むしろ、どうする?と言いたげに彼の言葉を待つ。少女はマゾヒストだ。理不尽に極められてしまうほうが、気持ちいいと知っている。

ヴァイル > 「……さて、何のことやら?

 フン、淫売め。やめておくよ。
 おれがこの店に二度と入れなくなってしまう」

冗談だか本気だか判別つかないことを言って、
客の視線を尻目に、少女をおもてへと引きずり出す。
店外まで追ってくる様子はなかった。

そのまま、黒猫のあくび亭の近くの、人気のない路地へと向かい、
そこに乱暴にリーシャの身体を放り出す。
下腹部に、ヒールの高いブーツのつま先を軽く乗せ、胸と下腹部を焦らすように往復させる。
冷酷に見下ろす。

「ほら、ねだってみなよ」

ぐり、と、つま先に体重をかけはじめる。

ご案内:「王都マグメール 平民地区/黒猫のあくび亭」にリーシャさんが現れました。
リーシャ > 「ひどい、なぁ。――ま、いいけど……ん、それなら外へ、だね」

ともに行く路地裏は、寂れて人の気配などない。
客達が追ってくる気配もなく、ただ二人がいるだけである。
投げ出される体は、そのまま夜気に冷やされた石畳にぶつかる。
冷たい。だが其れが今は気持ちいい。刹那、秘所を軽く潰すような感覚に、腰が揺れた。
見下されるその視線が心地よい。命令のような言葉には、胸をときめかせて。

「ん、くっ……淫乱、雌猫のリーシャ、です……発情しきって火照った体に、浅ましい欲望を、ぶつけて、欲しい、です。その、変態エッチ、でも、受け入れますので、お慈悲を、くださいませ?」

上目遣いの懇願。スカート状の布地の中、秘所はぐしょぐしょに濡れていて、靴の表面を湿らせていた。

ヴァイル > 「上出来だ」

見上げる少女にくるりと背を向けて跳躍すると、
未発達な胸を押しつぶすことなどお構いなしに、後ろ向きにどすんと腰を下ろす。

「まったく、靴が汚れたぞ……」

靴のつま先で、下腹部を覆う邪魔な衣類を器用にまくり上げる。
少女の胸に座ったまま、すっかり出来上がった秘部目掛けて、足を振り下ろす。
針のように尖ったヒールが、秘裂へと、ずしり、突き刺さった。

「おまえのような卑しい雌猫にはこれで十分だ。
 ありがたく受け入れるがいい。
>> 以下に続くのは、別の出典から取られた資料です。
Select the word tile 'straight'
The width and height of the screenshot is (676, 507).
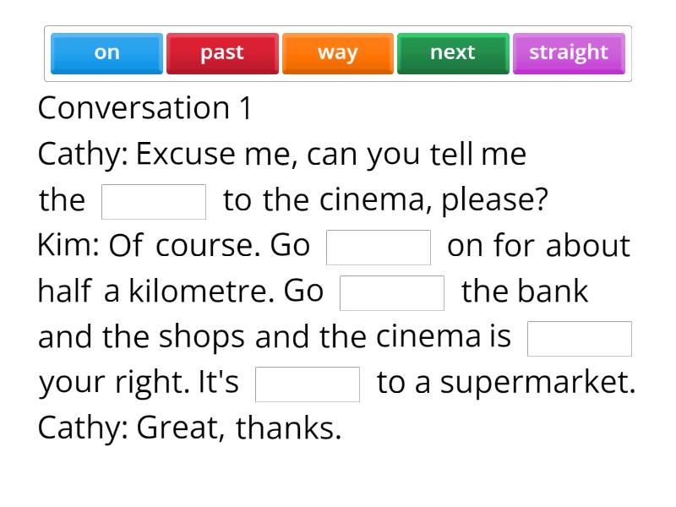tap(569, 52)
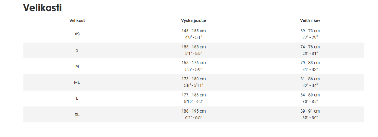
Task: Click the 177 - 188 cm height value
Action: click(x=193, y=95)
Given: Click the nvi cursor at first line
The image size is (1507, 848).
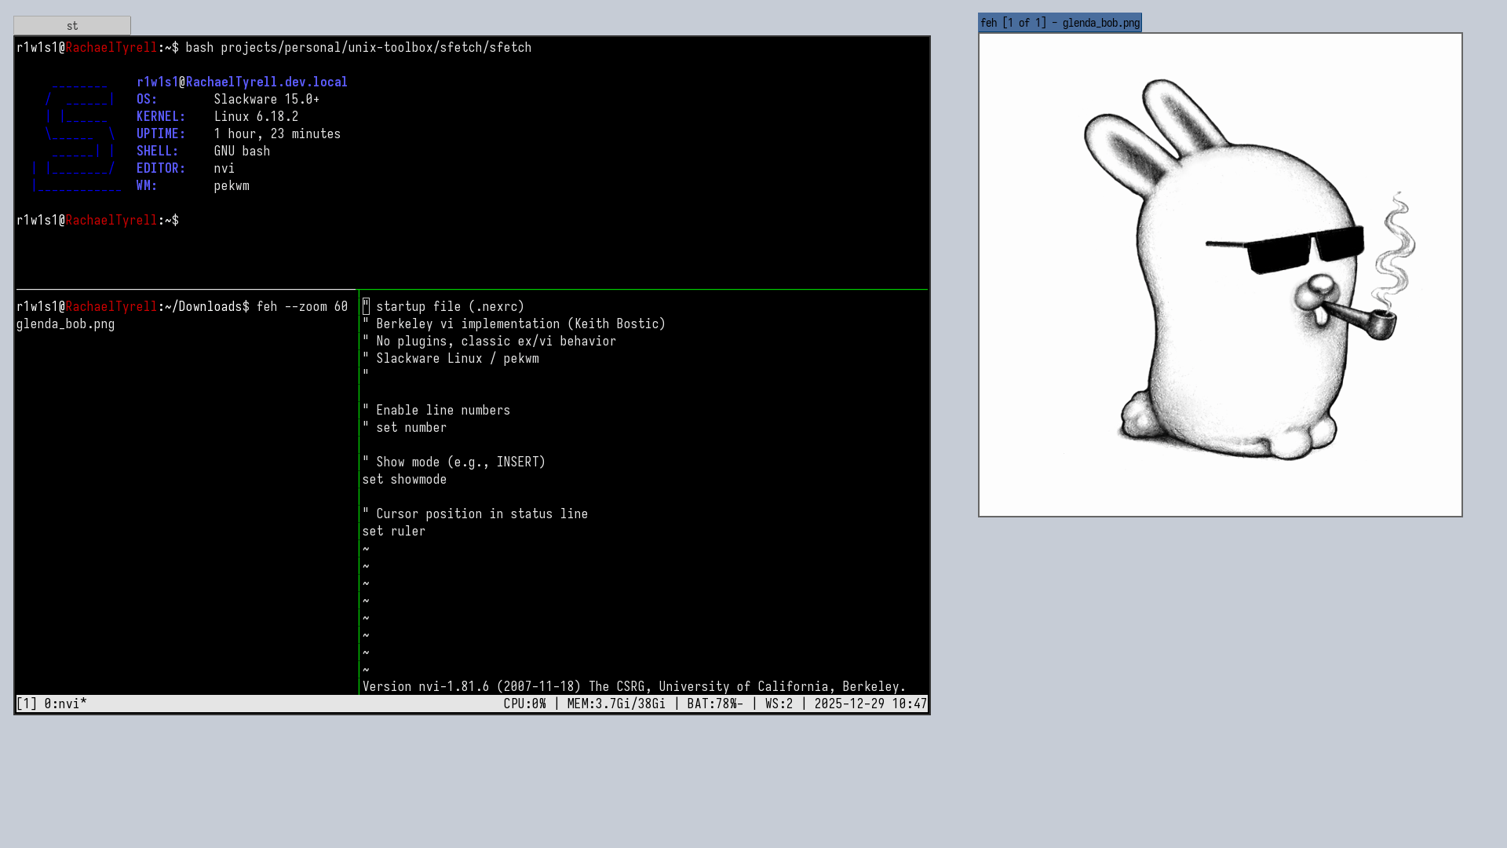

――そぅら、啼け!」

からからと上機嫌に笑い、
みし、みし、と淫肉が傷つかんばかりの強引さで、
冷たいヒールを深く、ずん、ずん、と奥へ突き入れる――

リーシャ > 「ぃぎっ、ん、んぁ、ぅっ♪――あ、ぐぅっ♪」

針のような先端が秘肉を抉る。内壁は蜜まみれで濃密な雌の匂いを放っている。
捲られた服の下、下腹部には淫紋がピンク色に艶めかしく輝き、胎動していた。
一度刺さる、蜜が噴き出る。二度刺さる、わずか血が滲み、直ぐに傷が塞がれていく。
何度も奥を突き刺されながら、腰を浮かせて悶え喘ぐ。
その手は無意識のうちに自身の一番の弱点である尻穴に近づき、やがて穴をかき回し始める。

「んくっ、ぅんっ♪い、たいの、きもちいっ―ーひ、ぁんっ♪」

胸が苦しい、だけど気持ちがいい。甘い甘い、刺激。痺れの中に法悦を見出し、少女は鳴き続ける。